[[ Records supplied open ]]
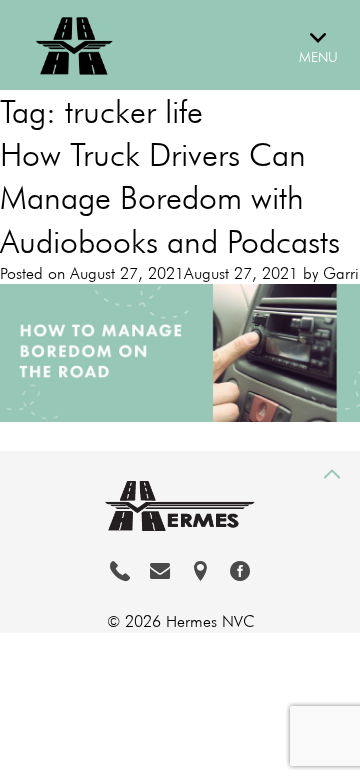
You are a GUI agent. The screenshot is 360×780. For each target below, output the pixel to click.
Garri (341, 273)
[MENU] (325, 28)
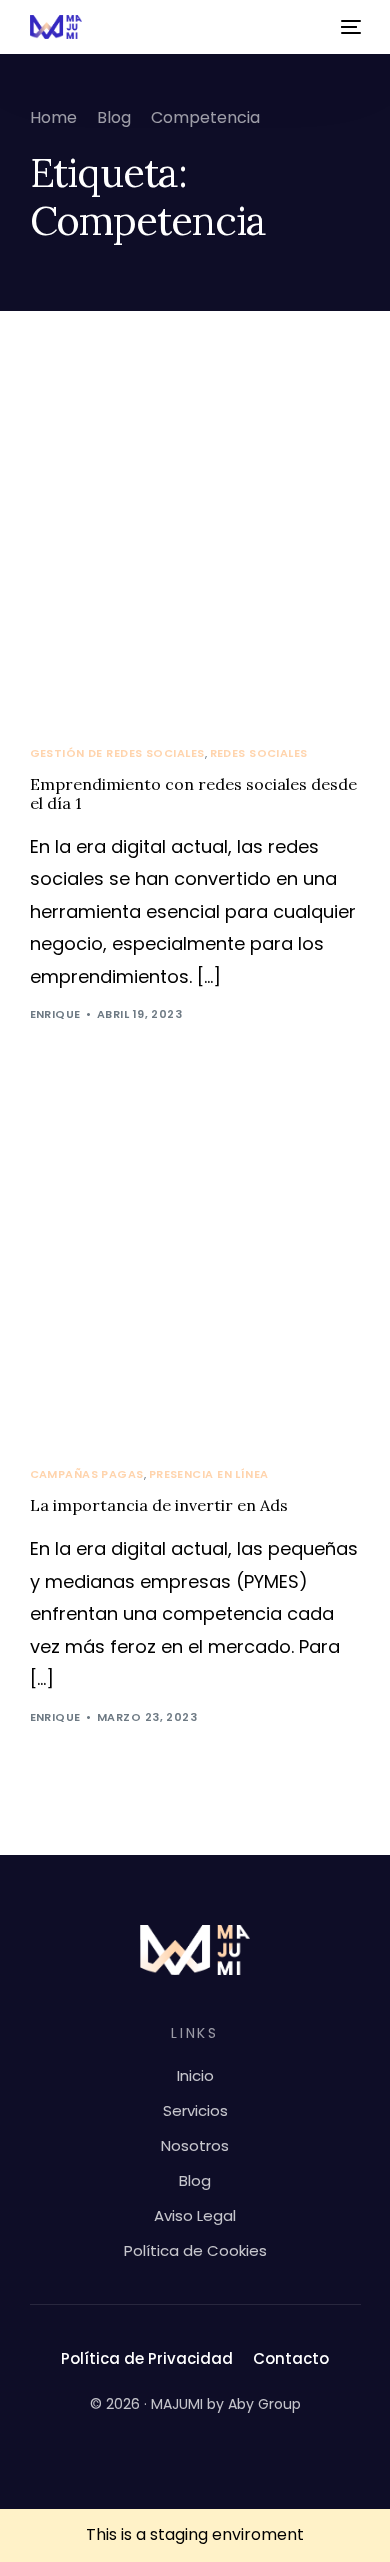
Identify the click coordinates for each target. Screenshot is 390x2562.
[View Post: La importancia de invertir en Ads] (195, 1267)
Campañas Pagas (87, 1474)
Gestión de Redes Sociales (117, 753)
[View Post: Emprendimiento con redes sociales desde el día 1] (195, 546)
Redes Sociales (259, 753)
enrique (55, 1014)
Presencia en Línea (209, 1474)
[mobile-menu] (349, 27)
[[ Records supplied closed ]]
* Try it
Although the records above contain pictures, the copy must not; set down exactly the lines from the one with "Garri (341, 273)" up to and including the one with "[View Post: Emprendimiento".

* Answer to this problem
Garri (341, 273)
[MENU] (325, 28)
Identify the click coordinates for each target. Screenshot is 390x2562.
[View Post: La importancia de invertir en Ads] (195, 1267)
Campañas Pagas (87, 1474)
Gestión de Redes Sociales (117, 753)
[View Post: Emprendimiento con redes sociales desde el día 1] (195, 546)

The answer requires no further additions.